I fussed about that too. And generally itched for days afterward.
 

Redbow

Senior Member
I can say for sure that on the farm there was a whole lotta itching going on from many things...
 

WaltL1

Senior Member

NCHillbilly

Administrator
Staff member
Anyone besides me ever went into the corn field and stripped off the fodder tying it into bundles for the mules to have during winter?
Yep.
 

Hillbilly stalker

Senior Member
Lord them corn worms used to eat me slam up. Paw Paw used to grow some tobacco down in the bottom land, he said it was a year round job. He used to make his own twist chewing tobacco....he called it "spit quick or die". I swiped a chew and swallered some juice ONE TIME. He sure named it right, he got a good laugh out of that, Maw maw flogged him pretty good over it tho. Old folks said that would knock the worms out of you too.
 

NCHillbilly

Administrator
Staff member
Putting up hay was the farm job I hated the most. It was always hot as the gates of hades, and the cut ends of the grass in the bales would about eat the skin off the back of your forearms after you boosted bale after bale onto the truck or trailer.
 

Redbow

Senior Member
One thing I enjoyed on the farm was bailing hay I didn't mind that at all. A neighbor bought a hay bailer and bailed Grandpa's hay for him. I will take that over working in tobacco any day..
 

Hillbilly stalker

Senior Member
A hay truck is how most of us boys learned how to drive. They had blocks fastened to the pedals cause our legs were too short. We were too little to throw the hay up on the truck and too little to stack...so you drove. Put her in granny gear and let her idle. When I got big enough to throw hay, I thought I was a man then. One day I chunked a bail up there to my daddy and it had a snake coiled up on top, I was going so fast trying to keep up I didn't even notice it. He jumped off the truck and showed me I was still a boy.:whip:He thought I done it for meanness.
 

NCHillbilly

Administrator
Staff member
One thing I enjoyed on the farm was bailing hay I didn't mind that at all. A neighbor bought a hay bailer and bailed Grandpa's hay for him. I will take that over working in tobacco any day..
I'm not talking about sitting on a tractor baling hay. I'm talking about walking through the field as fast as you can in 90 degree heat chunking 100-lb bales on the back of a truck one after another, then packing it into the oven-like barn, and winding up covered in hay stuck to your sweat down inside your clothes. Seemed like too, you were always putting it up while a big black cloud of a thunderstorm was brewing on the horizon, and they would be hollering at you the hurry! hurry!
 

Redbow

Senior Member
I'm not talking about sitting on a tractor baling hay. I'm talking about walking through the field as fast as you can in 90 degree heat chunking 100-lb bales on the back of a truck one after another, then packing it into the oven-like barn, and winding up covered in hay stuck to your sweat down inside your clothes.

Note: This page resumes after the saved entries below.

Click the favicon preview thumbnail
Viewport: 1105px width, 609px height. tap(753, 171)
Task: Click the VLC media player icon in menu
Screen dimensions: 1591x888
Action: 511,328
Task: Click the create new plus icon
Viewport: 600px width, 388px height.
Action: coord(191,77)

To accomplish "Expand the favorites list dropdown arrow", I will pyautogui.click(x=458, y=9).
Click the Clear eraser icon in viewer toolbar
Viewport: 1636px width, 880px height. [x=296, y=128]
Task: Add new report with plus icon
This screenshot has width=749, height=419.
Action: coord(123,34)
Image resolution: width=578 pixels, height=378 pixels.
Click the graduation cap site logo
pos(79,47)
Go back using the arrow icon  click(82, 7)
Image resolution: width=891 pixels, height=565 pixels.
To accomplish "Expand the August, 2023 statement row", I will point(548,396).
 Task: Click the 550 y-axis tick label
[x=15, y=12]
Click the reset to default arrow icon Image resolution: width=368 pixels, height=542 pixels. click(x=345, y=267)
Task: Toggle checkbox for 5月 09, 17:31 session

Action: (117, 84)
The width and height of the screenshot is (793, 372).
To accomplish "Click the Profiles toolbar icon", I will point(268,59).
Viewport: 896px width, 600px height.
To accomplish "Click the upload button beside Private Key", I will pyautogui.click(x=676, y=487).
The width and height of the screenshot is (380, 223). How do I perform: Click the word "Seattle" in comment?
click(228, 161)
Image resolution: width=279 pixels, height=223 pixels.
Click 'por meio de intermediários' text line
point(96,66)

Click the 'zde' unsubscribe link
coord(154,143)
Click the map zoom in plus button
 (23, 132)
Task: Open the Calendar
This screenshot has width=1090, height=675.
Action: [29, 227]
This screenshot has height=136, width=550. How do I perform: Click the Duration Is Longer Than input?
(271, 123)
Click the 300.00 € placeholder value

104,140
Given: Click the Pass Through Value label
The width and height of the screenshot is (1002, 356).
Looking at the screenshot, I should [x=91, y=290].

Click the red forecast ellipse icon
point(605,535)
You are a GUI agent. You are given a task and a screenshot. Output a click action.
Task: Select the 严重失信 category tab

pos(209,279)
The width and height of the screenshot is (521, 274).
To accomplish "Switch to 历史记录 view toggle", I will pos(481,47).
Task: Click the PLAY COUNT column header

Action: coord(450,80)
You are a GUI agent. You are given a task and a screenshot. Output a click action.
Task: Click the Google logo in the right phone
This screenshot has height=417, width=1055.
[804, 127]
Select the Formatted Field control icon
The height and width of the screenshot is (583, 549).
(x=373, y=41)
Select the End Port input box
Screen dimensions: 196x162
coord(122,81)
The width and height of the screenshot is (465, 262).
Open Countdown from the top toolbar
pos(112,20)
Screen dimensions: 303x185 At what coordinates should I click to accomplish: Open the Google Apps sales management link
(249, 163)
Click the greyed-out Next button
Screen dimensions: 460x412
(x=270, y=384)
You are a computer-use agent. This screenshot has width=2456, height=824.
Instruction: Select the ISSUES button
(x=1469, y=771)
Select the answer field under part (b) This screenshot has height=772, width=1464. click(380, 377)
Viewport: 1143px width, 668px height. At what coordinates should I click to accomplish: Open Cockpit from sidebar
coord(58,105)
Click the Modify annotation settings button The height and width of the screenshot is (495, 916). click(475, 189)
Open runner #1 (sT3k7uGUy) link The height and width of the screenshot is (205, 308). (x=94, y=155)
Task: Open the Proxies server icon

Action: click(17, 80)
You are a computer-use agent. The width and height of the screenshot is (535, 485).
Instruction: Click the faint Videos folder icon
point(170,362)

I know exactly what you mean, I never drove the tractor when hay bailing. Yeah it was hot throwing the hay bales into the wagon and then packing it into the old packhouse.. But bailing hay didn't last nearly as long as working in tobacco all summer and into the fall...
 

Hillbilly stalker

Senior Member
We cut, raked and bailed with a team of horses...Gee & Hawl all the way. We kept up and cut 5 fields...that was the only time you were allowed to drive a vehicle in the field, a hay truck. Hot itchy job for sure. I don't miss it none. Daddy still has the old mowing machine and rake.
 

NCHillbilly

Administrator
Staff member
A hay truck is how most of us boys learned how to drive. They had blocks fastened to the pedals cause our legs were too short. We were too little to throw the hay up on the truck and too little to stack...so you drove. Put her in granny gear and let her idle. When I got big enough to throw hay, I thought I was a man then. One day I chunked a bail up there to my daddy and it had a snake coiled up on top, I was going so fast trying to keep up I didn't even notice it. He jumped off the truck and showed me I was still a boy.:whip:He thought I done it for meanness.
Yep, first thing I drove was an old GMC ton truck with a cattle/hay bed, easing through the hay field.
 

Redbow

Senior Member
Its been many years since I have seen one of the old mowing machines used back in the day. As I watched those blades rotating back and forth I often thought to myself, I would hate to get caught in that thing..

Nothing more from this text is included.